Much of Apple’s success has come on the back of the company’s ability to introduce revolutionary products at the right moment. The iMac, iTunes, iPod, iPhone and iPad were a succession of game changing innovations that turned Apple into a worldwide mega-brand. Lately though, sales have been slowing, and Apple is turning its attention away from its devices and toward services. This is worrying some analysts, including James Wang, who spoke to Barron’s reporter Tae Kim about Apples “innovation DNA.” Kim reports:
Even some Apple (ticker: AAPL) investors are questioning the technology giant’s services offering event earlier this week.
On Monday, the company unveiled an array of new paid services such as Apple TV+ (video subscription), Apple Arcade (gaming subscription), and Apple News+ (news and magazine subscription).
But in a phone interview with Barron’s on Tuesday, ARK Invest technology analyst James Wang explained why Apple’s new services strategy is worrisome. He also gave his appraisal of Nvidia ’s (NVDA) recently announced acquisition of Mellanox and handicapped the big chip war between Advanced Micro Devices (AMD) and Intel (INTC) this year.
Wang is a technology analyst focused on artificial intelligence and internet companies at ARK Invest, an investment firm with $6 billion in assets under management. Previously, he spent nine years at Nvidia as a product manager and analyst. He is quickly gaining a reputation for writing one of the more insightful social media feeds on technology trends.
In addition to Apple, his firm also owns shares in Nvidia, Netflix (NFLX), and AMD. You can find James on his Twitter feed @jwangark.
Here’s an edited transcript from our interview with the technology analyst:
Barron’s: What did you think about the Apple Services event? The content strategy?
I thought this is one of Apple’s weaker events from a presentation and narrative perspective. But if you look at it from an end-user perspective, none of these services are super-compelling and differentiated versus competitors.
Apple’s original DNA was built upon building products that other companies couldn’t build and bringing to market something that was much, much better and more well thought out.

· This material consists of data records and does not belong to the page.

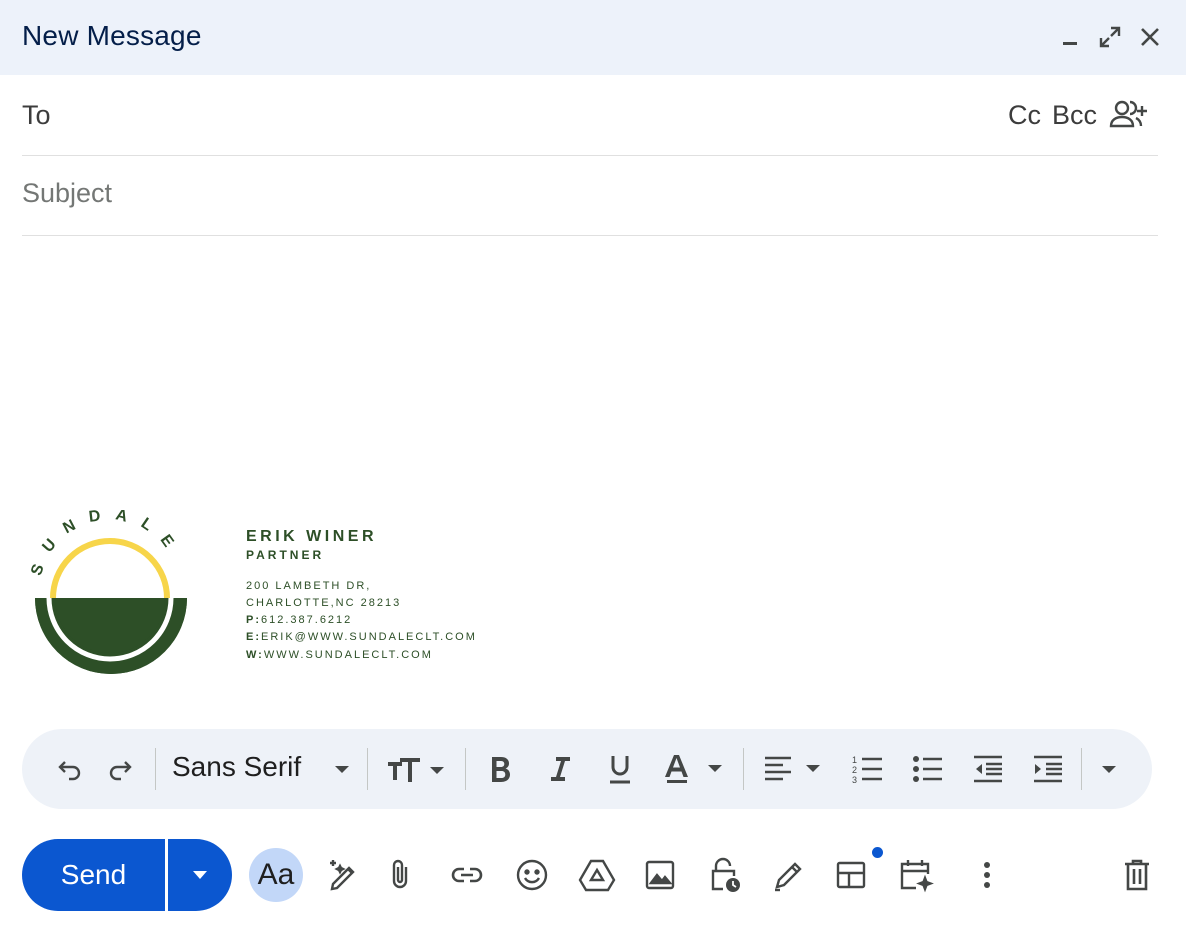 Image resolution: width=1186 pixels, height=947 pixels. Describe the element at coordinates (560, 769) in the screenshot. I see `italic-icon` at that location.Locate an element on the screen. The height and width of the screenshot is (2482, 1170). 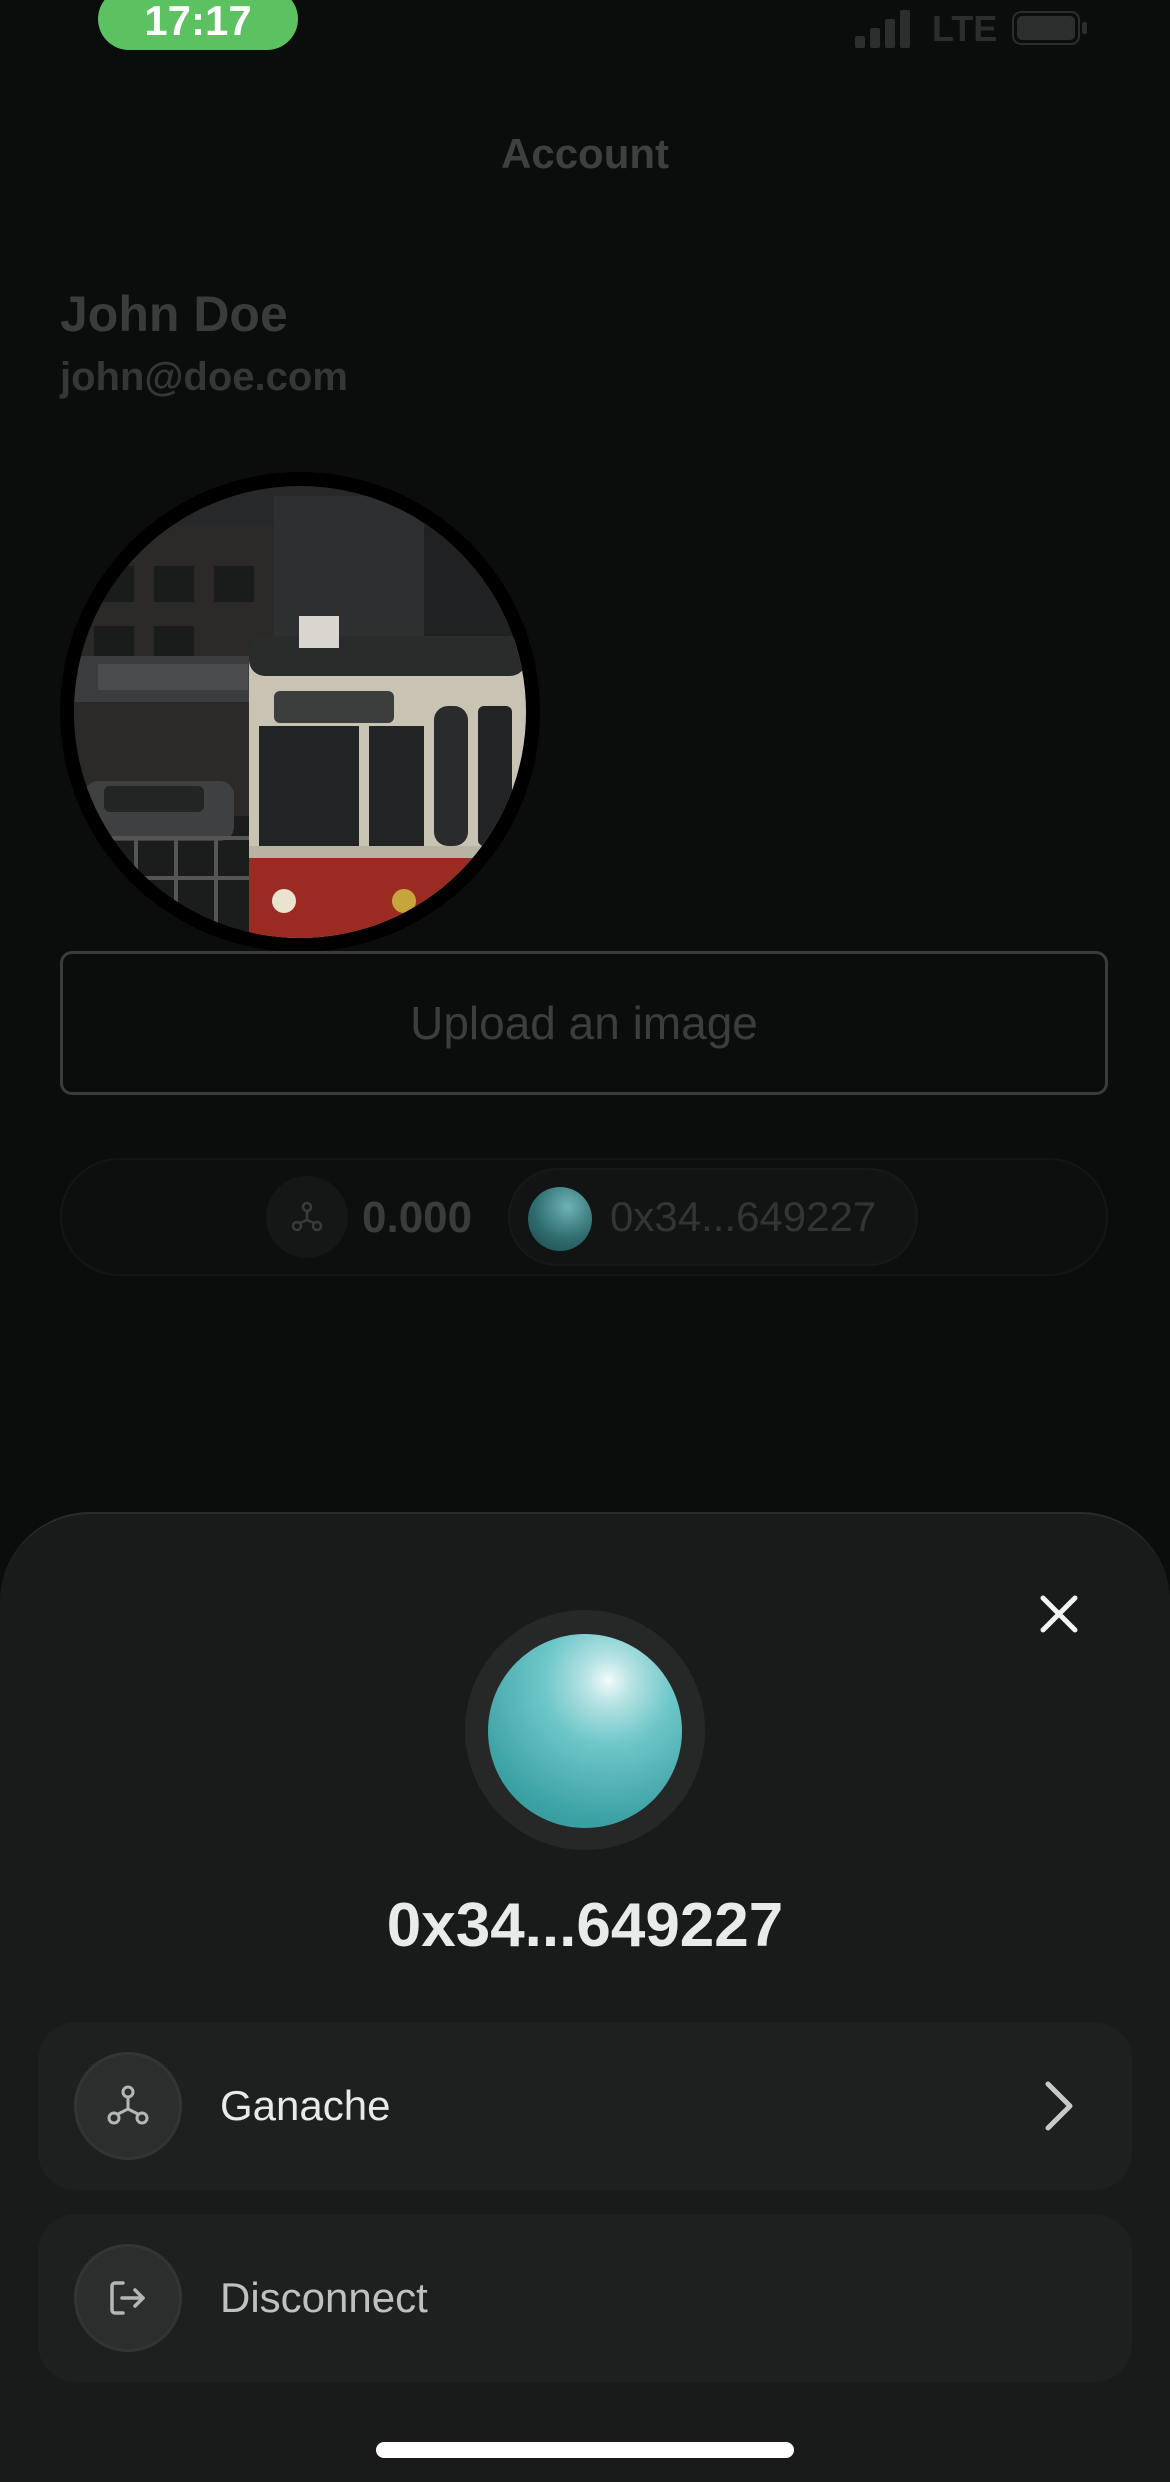
cellular-signal-icon is located at coordinates (882, 29).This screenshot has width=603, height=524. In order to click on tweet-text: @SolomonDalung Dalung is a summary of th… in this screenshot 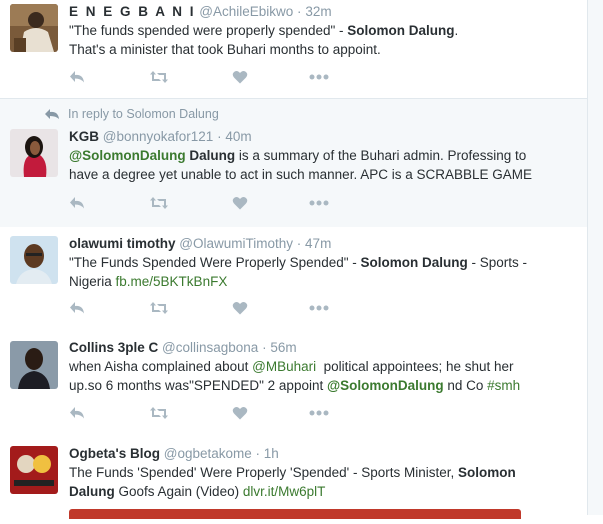, I will do `click(322, 166)`.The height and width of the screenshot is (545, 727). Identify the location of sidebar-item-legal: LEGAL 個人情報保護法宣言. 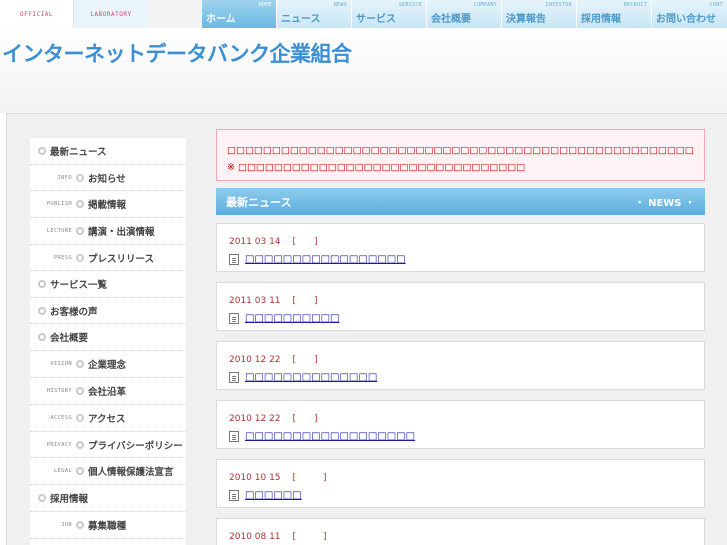
(108, 472).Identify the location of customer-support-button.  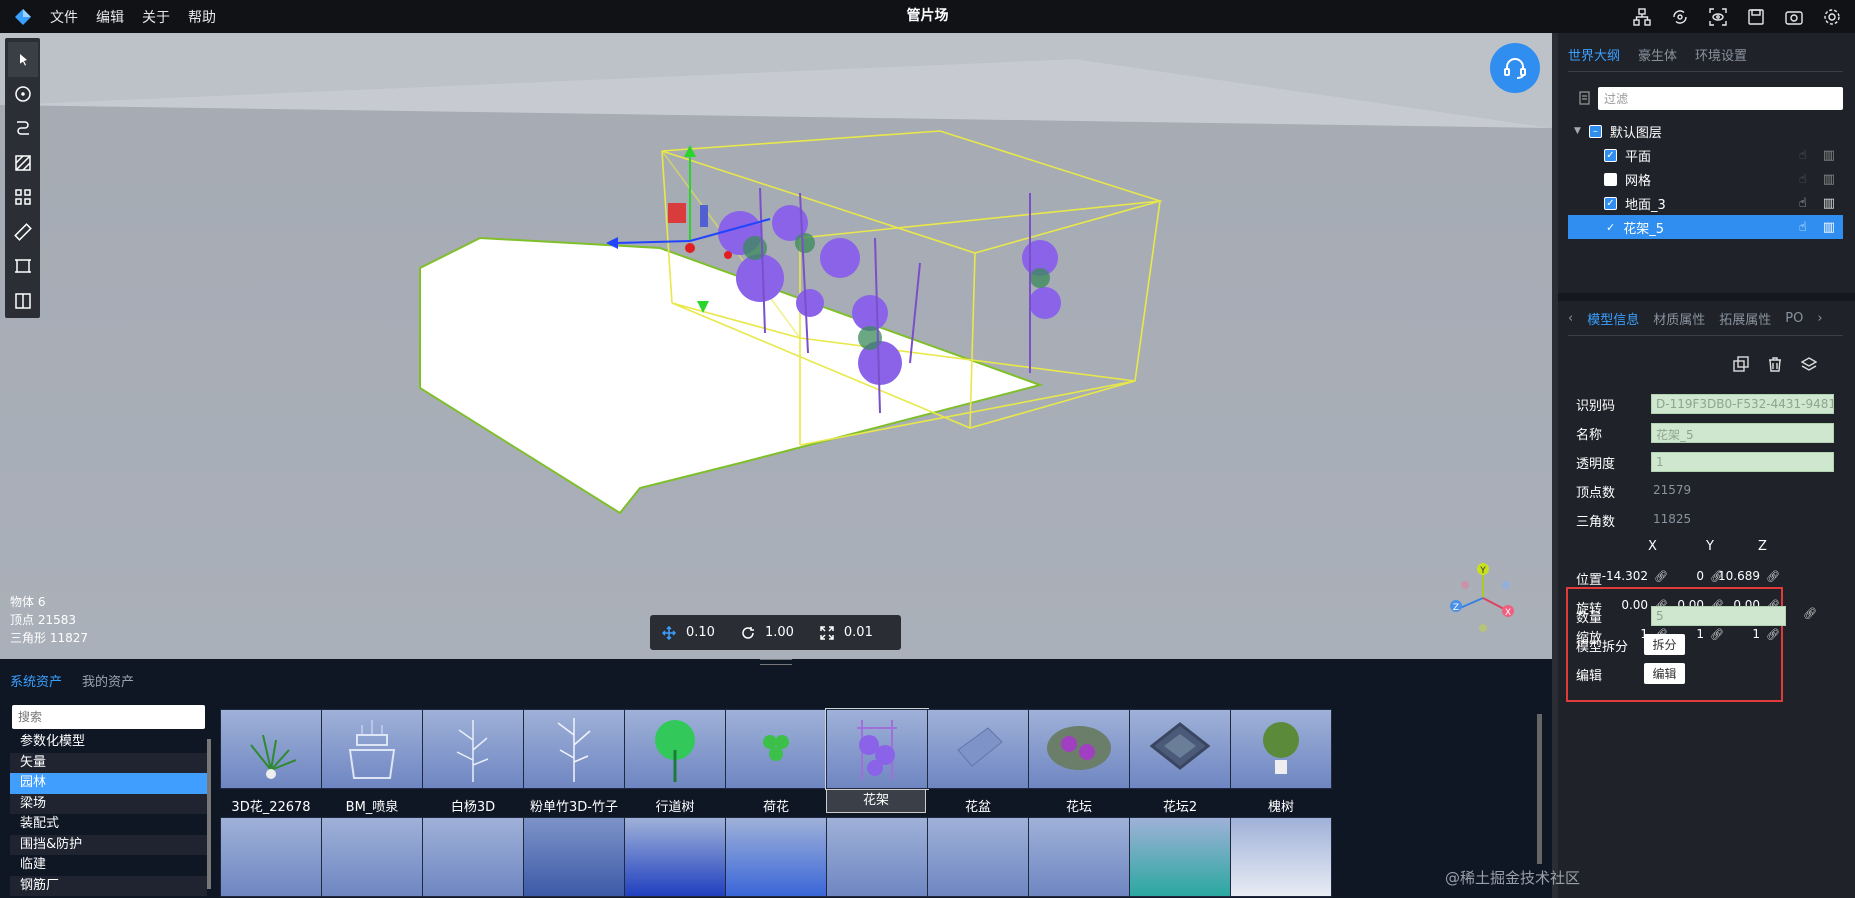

I think it’s very hard to argue that any of these products are more well thought out and better rounded than existing products from Netflix and Spotify (SPOT).
So I on the one hand, I see them trying to really satisfy Wall Street and demonstrate the financial model, on the other, I am somewhat concerned that they’re losing their core DNA, which is to build great products that don’t exist, to create markets, rather than compete in markets.